» ФРАГМЕНТ ТЕКСТА:
Мария Белкина в своей книге о последних годах жизни Цветаевой «Скрещение судеб»[88] приводит черновик письма Марины Ивановны к папе, записанный в октябрьской тетради Цветаевой за 1940 год.
Милый тов. Т.
Ваша книга – прелестна. Как жаль, что Вы (то есть Кемине) не прервал стихов. Кажется на: У той душа поет, дыша, Да кости тоньше камыша… (Я знаю, что так нельзя Вам, переводчику, но Кемине было можно – и должно.) Во всяком случае, на этом нужно было кончить (хотя бы продлив четверостишие). Это восточнее – без острия, для них все равноценно.
Ваш перевод – прелесть. Что Вы можете – сами? Потому что за другого Вы можете – все. Найдите (полюбите) – слова у Вас будут.
Скоро я Вас позову в гости – вечерком – послушать стихи (мои), из будущей книги. Поэтому – дайте мне Ваш адрес, чтобы приглашение не блуждало или не лежало – как это письмо.

» ДАННЫЕ:
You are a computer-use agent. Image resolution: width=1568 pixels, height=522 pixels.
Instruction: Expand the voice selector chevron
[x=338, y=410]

» ЗАДАНИЕ 1: Верните из фрагмента о письме Цветаевой отрывок от слов «Мария Белкина в» до слов «за 1940 год.» включительно.
» ЗАДАНИЕ 2:
Ответьте на вопросы по фрагменту о письме Цветаевой.
(a) Как называется книга Марии Белкиной о последних годах жизни Цветаевой?
(b) За какой год была октябрьская тетрадь, в которой записан черновик письма?
(c) Куда и зачем автор письма собирается скоро позвать адресата?
Для выполнения опирайтесь только на фрагмент текста.

» РЕШЕНИЕ 1:
Мария Белкина в своей книге о последних годах жизни Цветаевой «Скрещение судеб»[88] приводит черновик письма Марины Ивановны к папе, записанный в октябрьской тетради Цветаевой за 1940 год.

» РЕШЕНИЕ 2:
(a) «Скрещение судеб».
(b) За 1940 год.
(c) В гости, вечерком, чтобы послушать свои стихи из будущей книги.